**TASK DIRECTIONS**: Below are the records; count the lines in which "screenshot" occurs and report only that number.

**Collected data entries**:
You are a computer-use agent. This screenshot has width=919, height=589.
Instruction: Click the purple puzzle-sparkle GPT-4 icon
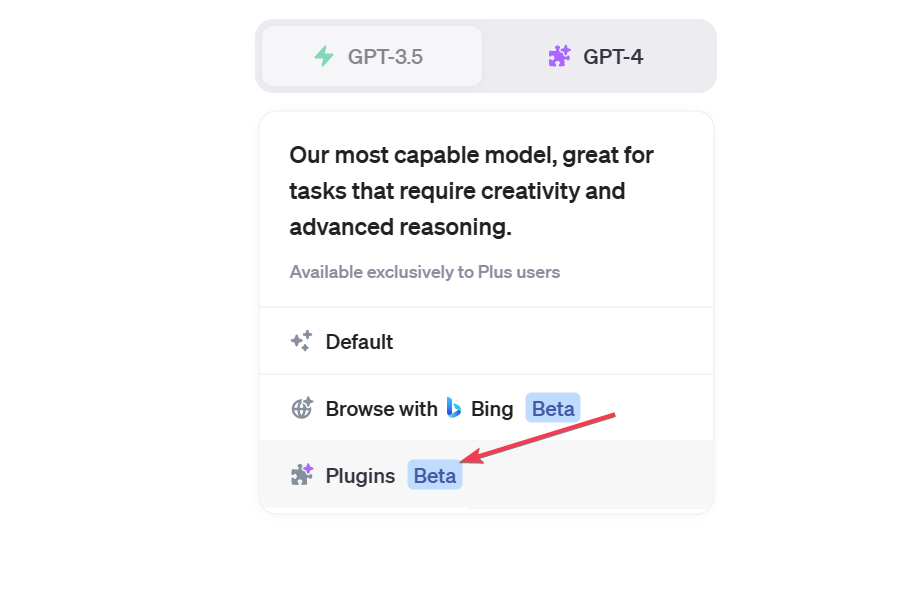click(560, 56)
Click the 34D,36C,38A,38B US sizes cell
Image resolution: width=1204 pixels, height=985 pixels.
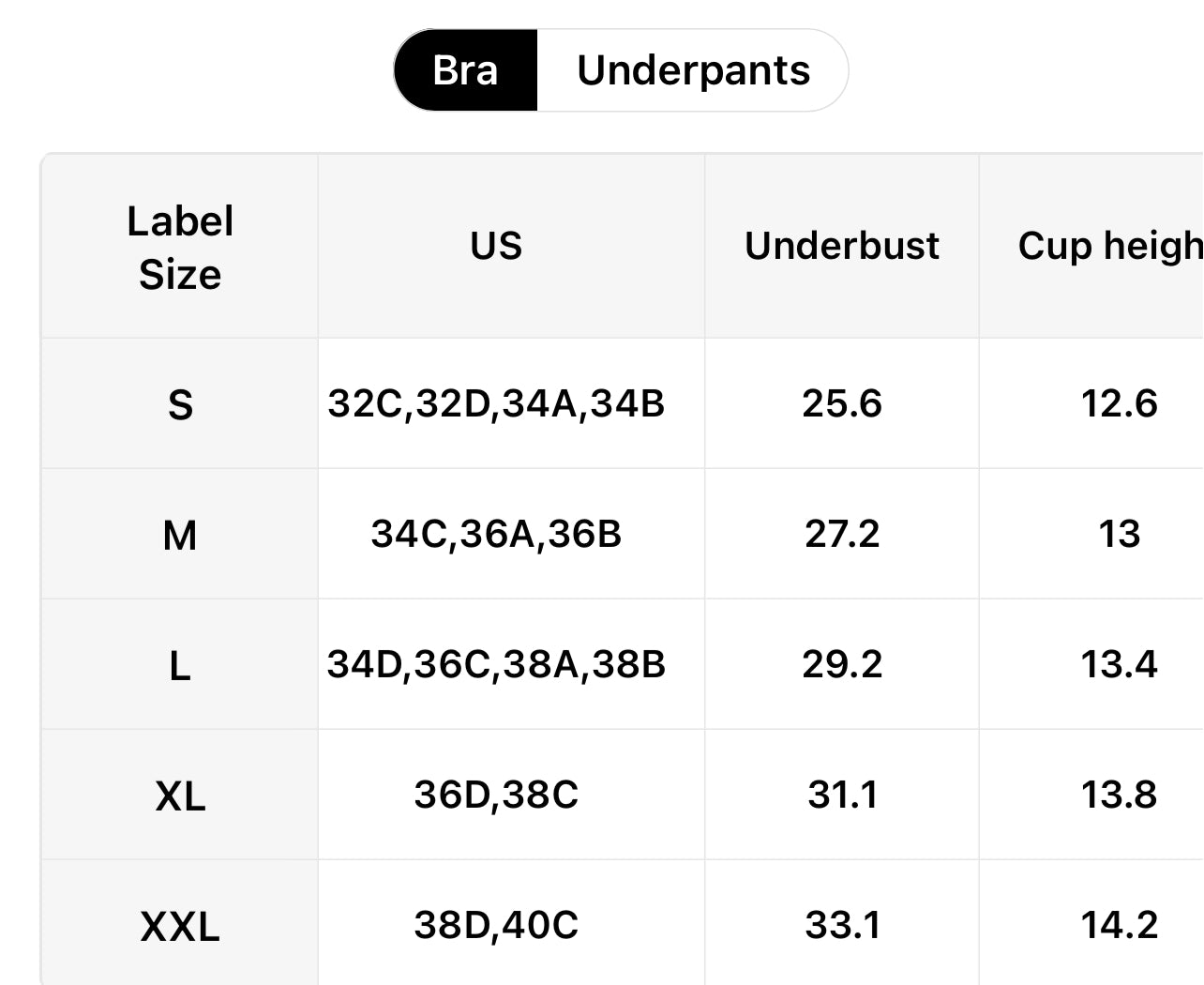496,664
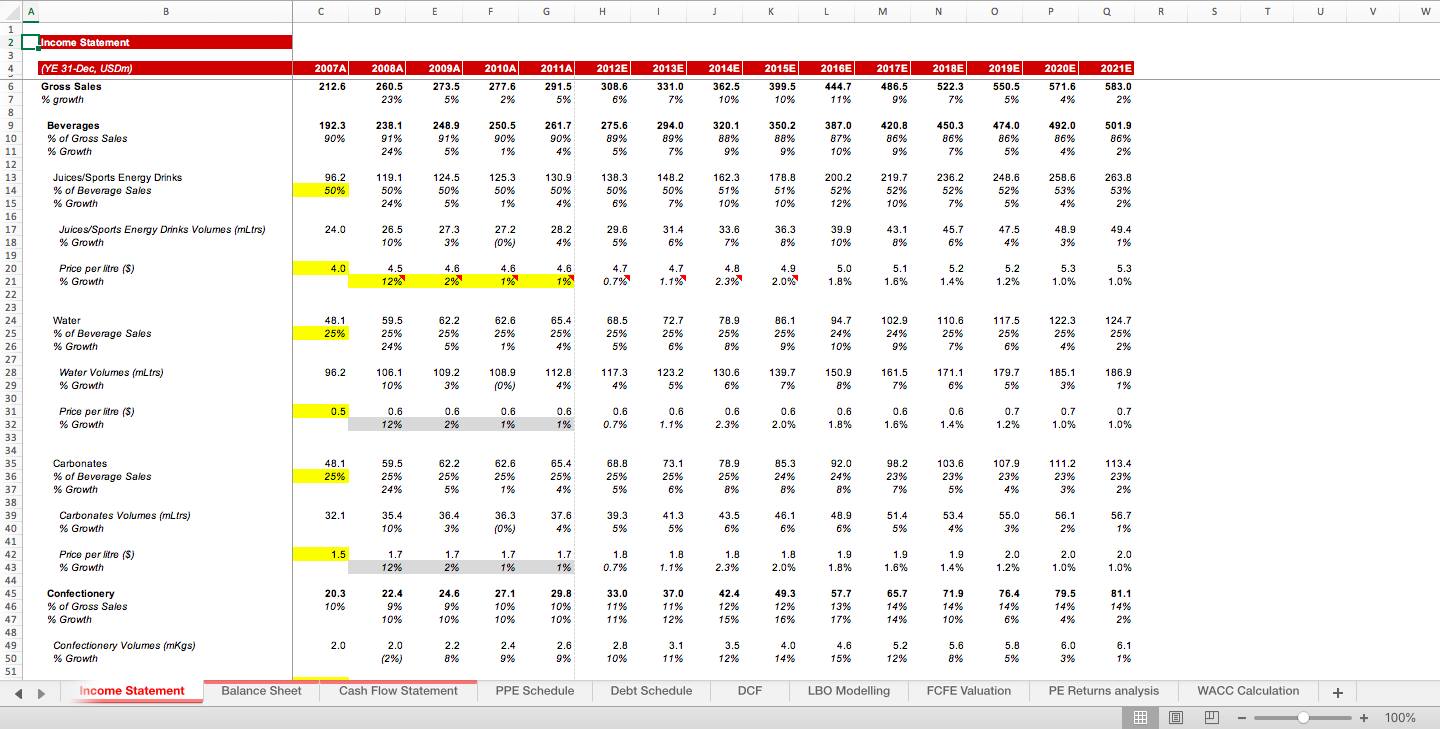Image resolution: width=1440 pixels, height=729 pixels.
Task: Open the Cash Flow Statement sheet
Action: click(x=397, y=690)
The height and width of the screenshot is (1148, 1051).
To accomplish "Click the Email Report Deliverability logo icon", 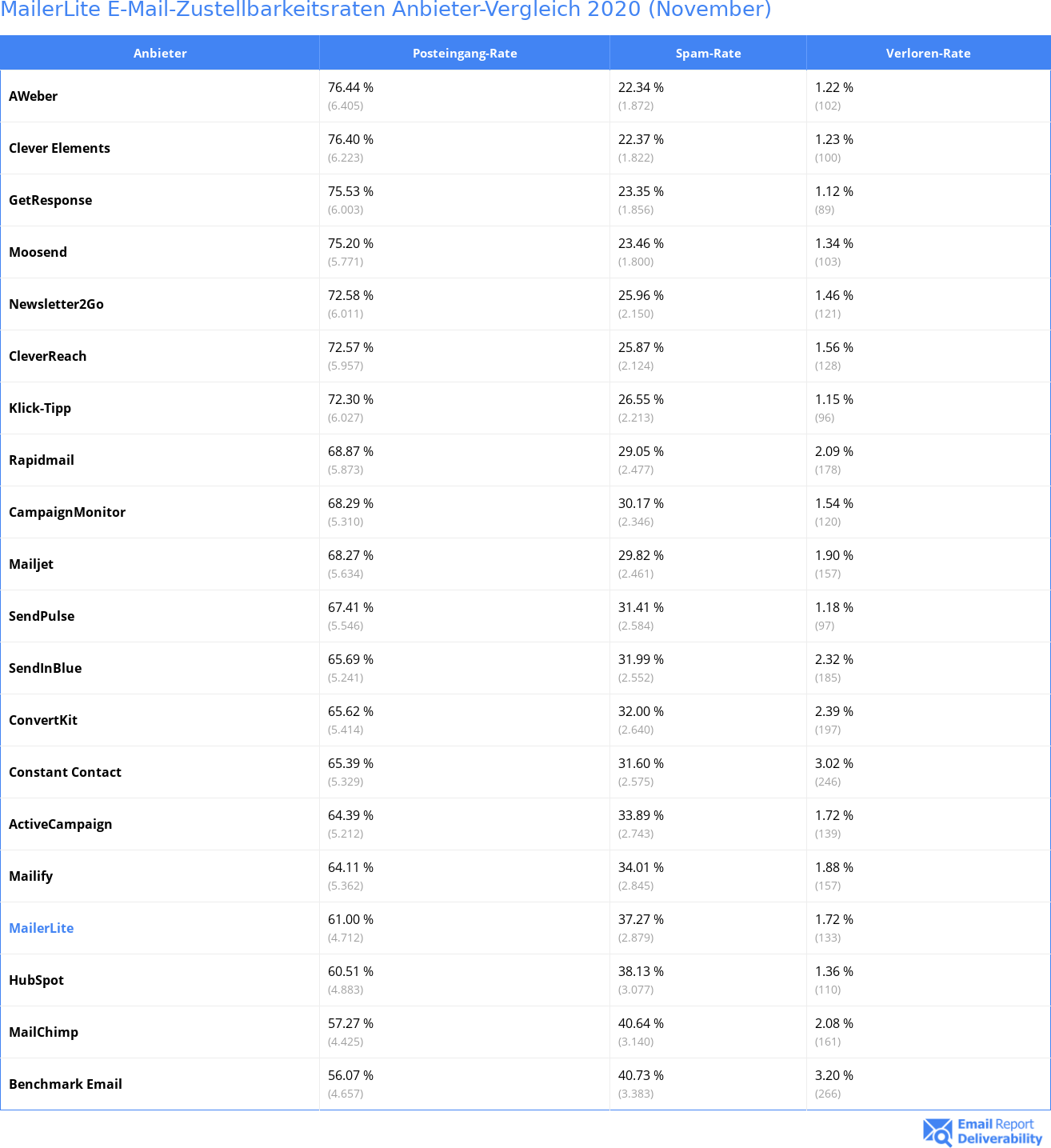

**PROBLEM SOLUTION**: 2